» Tugas Anda:
Bisakah Anda menuliskan kembali tanpa perubahan sedikit pun bagian dari ulasan film Soegija di bawah, mulai pada kata-kata yang memuat "Di sisi lain, Soegija" dan berhenti setelah "berkalang tanah."?

» Kutipan Teks:
# # # # # # #
Di sisi lain, Soegija juga mengisahkan
serdadu Jepang Nobuzuki (Suzuki), yang hidupnya digerakkan oleh simpatinya pada
keluarga dan anak-anak. Serdadu itu mati diujung bedil laskar republik. Juga
kisah Robert (Wouter Zweers), serdadu Belanda yang mendadak nuraninya tersentuh
bayi yang ditemukannya di medan perang.
Hidupnya berakhir setelah tertembak, dan ia membawa rindu pada ibundanya
berkalang tanah.
Meski Garin Nugroho mengaku
film ini pertobatan beliau, namun bermain dalam ruang liyo-liyaning liyan adalah keahlian, kecanggihan dan keteguhannya
yang tidak begitu gampang dihapus dengan kata-kata puitis sekalipun. Film Soegija begitu indah karena itu.
Menggerakkan energi dari sifatnya yang paradoksal dengan menampilkan banyak
sekali teks untuk ditafsirkan menjadi teks baru tanpa peduli apa pesan maupun
kesan dari yang pertama digambarkan dalam film.
# # # # # # #
» Bahan:
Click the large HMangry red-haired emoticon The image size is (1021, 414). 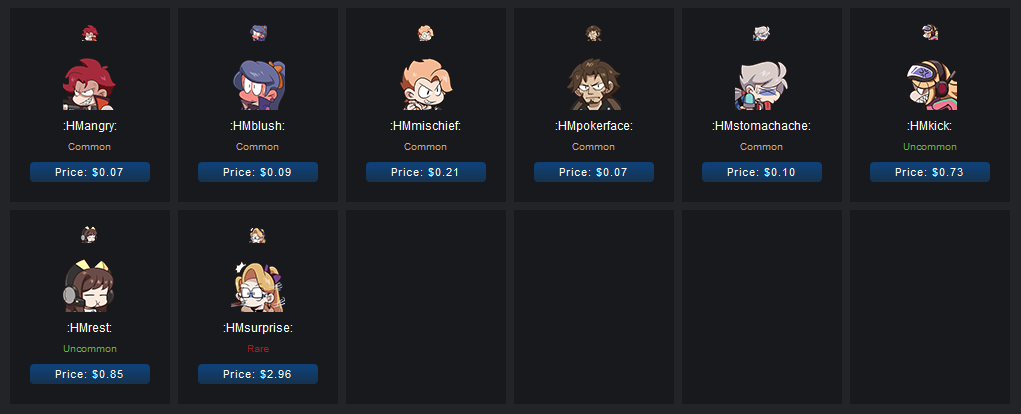point(89,84)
# # # # # # #
» Jawaban:
Di sisi lain, Soegija juga mengisahkan
serdadu Jepang Nobuzuki (Suzuki), yang hidupnya digerakkan oleh simpatinya pada
keluarga dan anak-anak. Serdadu itu mati diujung bedil laskar republik. Juga
kisah Robert (Wouter Zweers), serdadu Belanda yang mendadak nuraninya tersentuh
bayi yang ditemukannya di medan perang.
Hidupnya berakhir setelah tertembak, dan ia membawa rindu pada ibundanya
berkalang tanah.